- YOUR TASK -
Rewrite the records below, changing every occurrence of "Where should I click to" to "Where do I click to" and leaving all other text unchanged.

————————

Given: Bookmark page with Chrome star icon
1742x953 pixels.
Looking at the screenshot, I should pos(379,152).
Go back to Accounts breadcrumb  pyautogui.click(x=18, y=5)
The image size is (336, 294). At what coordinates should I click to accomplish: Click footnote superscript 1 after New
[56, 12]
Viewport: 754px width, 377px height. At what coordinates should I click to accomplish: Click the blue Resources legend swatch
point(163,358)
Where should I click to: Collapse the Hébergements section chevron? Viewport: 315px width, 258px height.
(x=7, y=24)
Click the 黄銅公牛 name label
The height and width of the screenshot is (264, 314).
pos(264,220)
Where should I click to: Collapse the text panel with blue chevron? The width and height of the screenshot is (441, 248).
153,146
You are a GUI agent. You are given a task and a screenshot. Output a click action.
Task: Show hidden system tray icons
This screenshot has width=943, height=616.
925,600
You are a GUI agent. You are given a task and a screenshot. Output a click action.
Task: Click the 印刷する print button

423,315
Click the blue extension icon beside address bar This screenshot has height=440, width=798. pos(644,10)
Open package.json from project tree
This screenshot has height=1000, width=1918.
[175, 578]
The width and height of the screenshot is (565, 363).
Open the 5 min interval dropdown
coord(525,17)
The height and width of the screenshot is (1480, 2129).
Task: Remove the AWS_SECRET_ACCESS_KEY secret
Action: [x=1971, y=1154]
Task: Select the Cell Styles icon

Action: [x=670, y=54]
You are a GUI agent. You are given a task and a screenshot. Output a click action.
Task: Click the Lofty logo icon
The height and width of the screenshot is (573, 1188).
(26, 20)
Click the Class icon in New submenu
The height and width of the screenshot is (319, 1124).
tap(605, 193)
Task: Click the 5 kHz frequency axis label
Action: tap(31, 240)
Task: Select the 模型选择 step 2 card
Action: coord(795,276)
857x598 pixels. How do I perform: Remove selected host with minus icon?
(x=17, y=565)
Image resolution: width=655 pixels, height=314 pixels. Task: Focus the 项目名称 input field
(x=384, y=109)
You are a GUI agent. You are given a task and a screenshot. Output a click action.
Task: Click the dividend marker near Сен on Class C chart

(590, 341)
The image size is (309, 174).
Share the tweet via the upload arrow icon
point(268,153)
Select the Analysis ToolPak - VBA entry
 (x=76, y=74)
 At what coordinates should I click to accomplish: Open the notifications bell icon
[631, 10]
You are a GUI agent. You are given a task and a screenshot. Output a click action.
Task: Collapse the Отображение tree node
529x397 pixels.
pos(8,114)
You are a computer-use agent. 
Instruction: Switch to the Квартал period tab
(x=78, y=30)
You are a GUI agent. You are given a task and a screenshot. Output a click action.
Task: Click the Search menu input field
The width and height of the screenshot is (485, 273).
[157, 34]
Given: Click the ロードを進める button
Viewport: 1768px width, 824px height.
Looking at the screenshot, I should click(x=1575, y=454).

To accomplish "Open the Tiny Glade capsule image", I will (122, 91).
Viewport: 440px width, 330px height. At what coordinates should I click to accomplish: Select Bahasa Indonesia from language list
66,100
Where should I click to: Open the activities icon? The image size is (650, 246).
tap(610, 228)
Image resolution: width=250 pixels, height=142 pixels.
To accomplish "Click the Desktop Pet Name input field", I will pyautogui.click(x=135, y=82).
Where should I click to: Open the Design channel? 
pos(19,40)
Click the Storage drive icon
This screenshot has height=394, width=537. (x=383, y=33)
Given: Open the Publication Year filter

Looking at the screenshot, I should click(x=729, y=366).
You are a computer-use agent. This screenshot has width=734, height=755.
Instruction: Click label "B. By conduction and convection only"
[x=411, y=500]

————————

- SOLVED PROBLEM -
Given: Bookmark page with Chrome star icon
1742x953 pixels.
Looking at the screenshot, I should pos(379,152).
Go back to Accounts breadcrumb  pyautogui.click(x=18, y=5)
The image size is (336, 294). At what coordinates should I click to accomplish: Click footnote superscript 1 after New
[56, 12]
Viewport: 754px width, 377px height. At what coordinates should I click to accomplish: Click the blue Resources legend swatch
point(163,358)
Where do I click to: Collapse the Hébergements section chevron? Viewport: 315px width, 258px height.
(x=7, y=24)
Click the 黄銅公牛 name label
The height and width of the screenshot is (264, 314).
pos(264,220)
Where do I click to: Collapse the text panel with blue chevron? The width and height of the screenshot is (441, 248).
153,146
You are a GUI agent. You are given a task and a screenshot. Output a click action.
Task: Show hidden system tray icons
This screenshot has width=943, height=616.
925,600
You are a GUI agent. You are given a task and a screenshot. Output a click action.
Task: Click the 印刷する print button

423,315
Click the blue extension icon beside address bar This screenshot has height=440, width=798. pos(644,10)
Open package.json from project tree
This screenshot has height=1000, width=1918.
[175, 578]
The width and height of the screenshot is (565, 363).
Open the 5 min interval dropdown
coord(525,17)
The height and width of the screenshot is (1480, 2129).
Task: Remove the AWS_SECRET_ACCESS_KEY secret
Action: [x=1971, y=1154]
Task: Select the Cell Styles icon

Action: [x=670, y=54]
You are a GUI agent. You are given a task and a screenshot. Output a click action.
Task: Click the Lofty logo icon
The height and width of the screenshot is (573, 1188).
(26, 20)
Click the Class icon in New submenu
The height and width of the screenshot is (319, 1124).
tap(605, 193)
Task: Click the 5 kHz frequency axis label
Action: tap(31, 240)
Task: Select the 模型选择 step 2 card
Action: coord(795,276)
857x598 pixels. How do I perform: Remove selected host with minus icon?
(x=17, y=565)
Image resolution: width=655 pixels, height=314 pixels. Task: Focus the 项目名称 input field
(x=384, y=109)
You are a GUI agent. You are given a task and a screenshot. Output a click action.
Task: Click the dividend marker near Сен on Class C chart

(590, 341)
The image size is (309, 174).
Share the tweet via the upload arrow icon
point(268,153)
Select the Analysis ToolPak - VBA entry
 (x=76, y=74)
 At what coordinates should I click to accomplish: Open the notifications bell icon
[631, 10]
You are a GUI agent. You are given a task and a screenshot. Output a click action.
Task: Collapse the Отображение tree node
529x397 pixels.
pos(8,114)
You are a computer-use agent. 
Instruction: Switch to the Квартал period tab
(x=78, y=30)
You are a GUI agent. You are given a task and a screenshot. Output a click action.
Task: Click the Search menu input field
The width and height of the screenshot is (485, 273).
[157, 34]
Given: Click the ロードを進める button
Viewport: 1768px width, 824px height.
Looking at the screenshot, I should click(x=1575, y=454).

To accomplish "Open the Tiny Glade capsule image", I will (122, 91).
Viewport: 440px width, 330px height. At what coordinates should I click to accomplish: Select Bahasa Indonesia from language list
66,100
Where do I click to: Open the activities icon? The image size is (650, 246).
tap(610, 228)
Image resolution: width=250 pixels, height=142 pixels.
To accomplish "Click the Desktop Pet Name input field", I will pyautogui.click(x=135, y=82).
Where do I click to: Open the Design channel? 
pos(19,40)
Click the Storage drive icon
This screenshot has height=394, width=537. (x=383, y=33)
Given: Open the Publication Year filter

Looking at the screenshot, I should click(x=729, y=366).
You are a computer-use agent. This screenshot has width=734, height=755.
Instruction: Click label "B. By conduction and convection only"
[x=411, y=500]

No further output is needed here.